Chaos Reigns Over Marijuana Policy—Kind of Like the Rest of the Trump Administration

Washington State Governor Announced Plan to Clear Marijuana Convictions
Photo by Marvin Joseph/The Washington Post via Getty Images

With a president who celebrates a policy change that hasn’t actually happened yet, while keeping the Australian Prime Minister waiting, it’s no wonder policymakers are in total disarray about marijuana.

Even prior to the current bizarre government, it has not been easy with pot still being illegal on a federal level and with regulations in legal states changing at a dizzying pace.

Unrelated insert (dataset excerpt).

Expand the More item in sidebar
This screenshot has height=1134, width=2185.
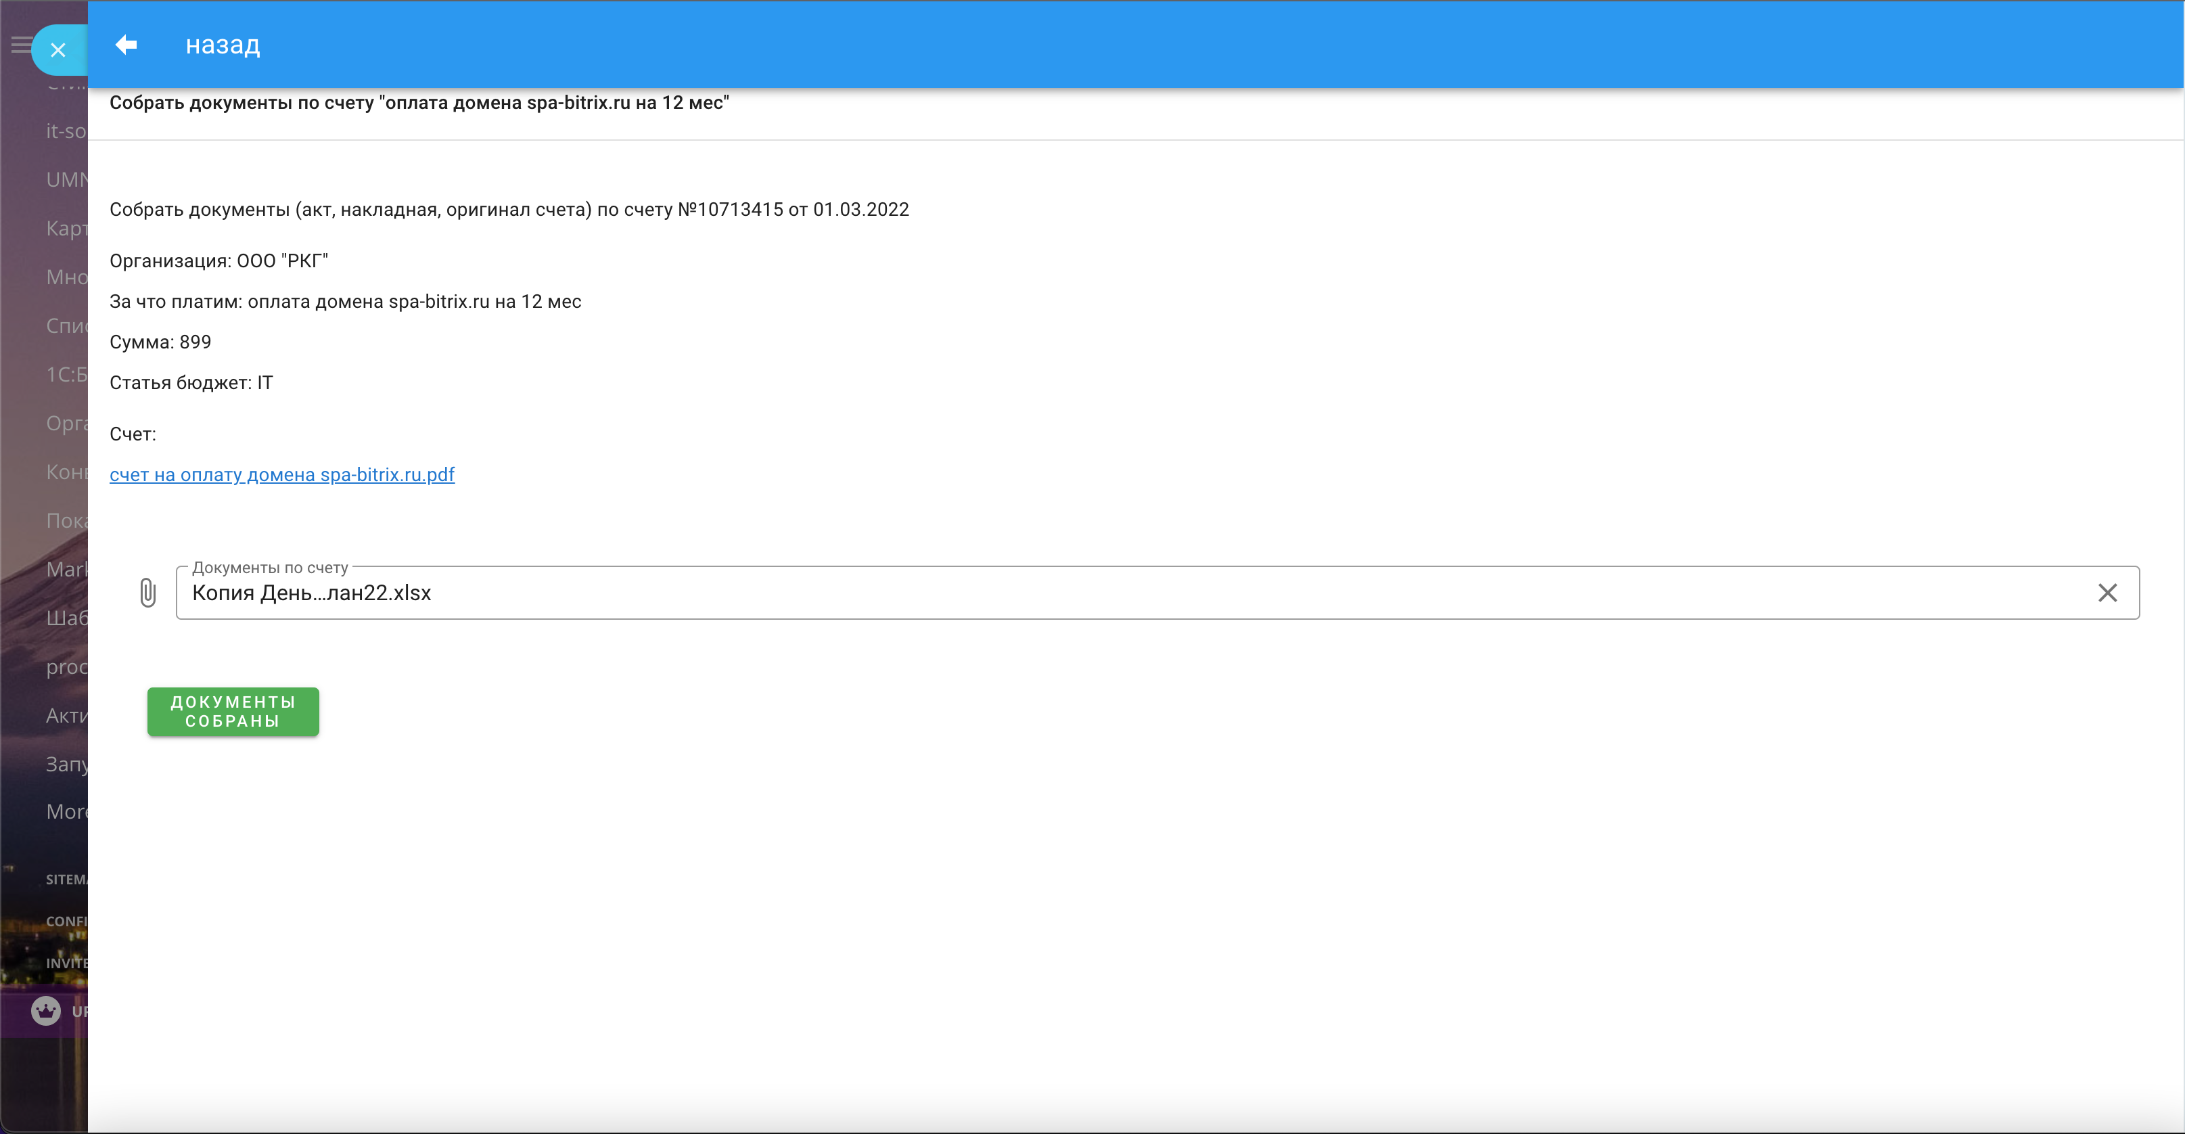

The Hill recently pointed out something we’ve all known for years but is getting way worse under Trump: the current government is conflicted on marijuana and is “sending the public mixed messages.”

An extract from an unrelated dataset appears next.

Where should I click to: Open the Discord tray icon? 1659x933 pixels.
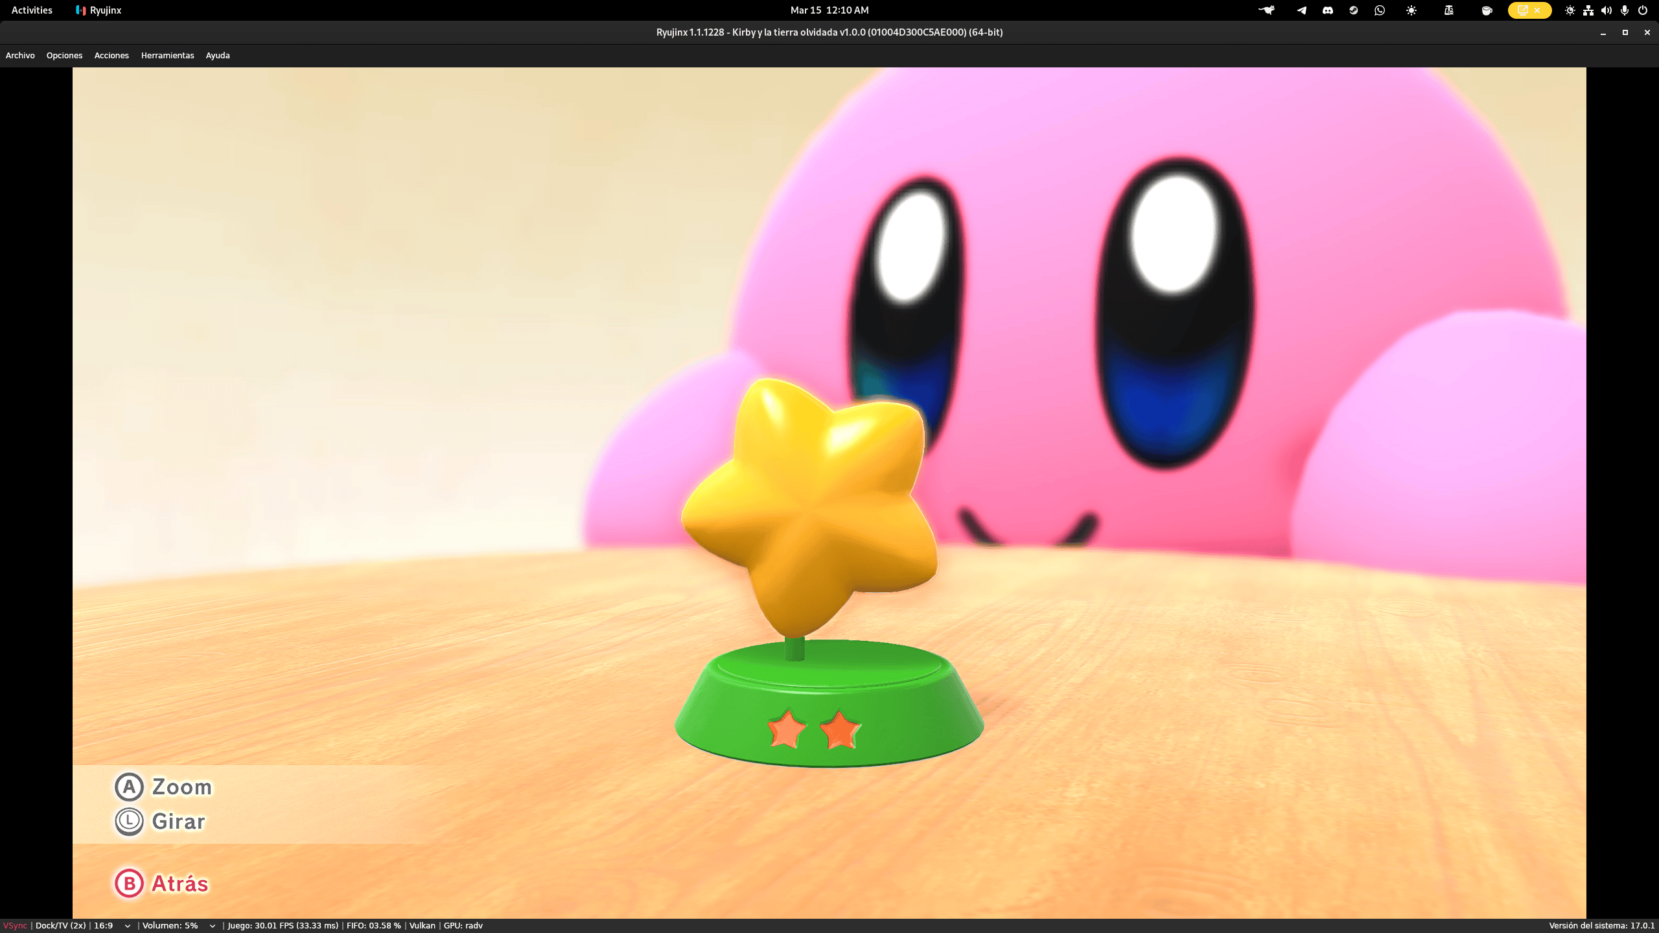1328,10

The government can’t seem to make up its mind whether or not marijuana should be legal.

On the one hand, “After years of skepticism and outright denials, one of the federal government’s lead drug researchers may be coming around on the rehabilitative power of marijuana,” according to attn.

As first reported by MassRoots’ Tom Angell, the National Institute on Drug Abuse (NIDA) now states on its website that three recent studies, two of which it funded, suggest that “medical marijuana products may have a role in reducing the use of opioids needed to control pain.”

There are reports with significant evidence showing prescriptions for painkillers and other medications have dropped sharply in states with medical marijuana programs.

Also, states with legal marijuana have experienced 16 to 31 percent fewer fatal opioid overdoses compared to those that haven’t. Opioid-related hospital admissions have decreased 28 to 35 percent.

Yet, despite all this, the man recently appointed to lead the White House Opiate Task Force, New Jersey Governor Chris Christie, has called legalizing marijuana “beyond stupidity…we are in the midst of a public health crisis on opiates and we have people saying yeah, but the pot’s OK.”

Such backward politicians as Attorney General Jeff Session, Chris Christie and others, willfully ignore the growing body of scientific evidence about marijuana, to all of our detriment.

They seem intent on turning back the clocks and taking the country back to the “reefer madness” era, replete with the dangerous re-launching of the drug war, but just against weed this time.

Thankfully, in the new budget bill, Congress refused to give Jeff Sessions any money to undertake that war against medical marijuana states.

So long as we have inconsistent laws that change when you step across a state line and so long as the DEA continues to uphold its clearly outdated Controlled Substance Act, it would behoove members of the ruling party—if there are any sane individuals among them—to straighten out the chaos and start paying attention to scientific research.

Not doing so will negatively affect a lot of people’s health and wellbeing.

And considering that Trump and his supporters are trying to strip millions of their healthcare, we cannot afford more chaos and indecision on this important issue.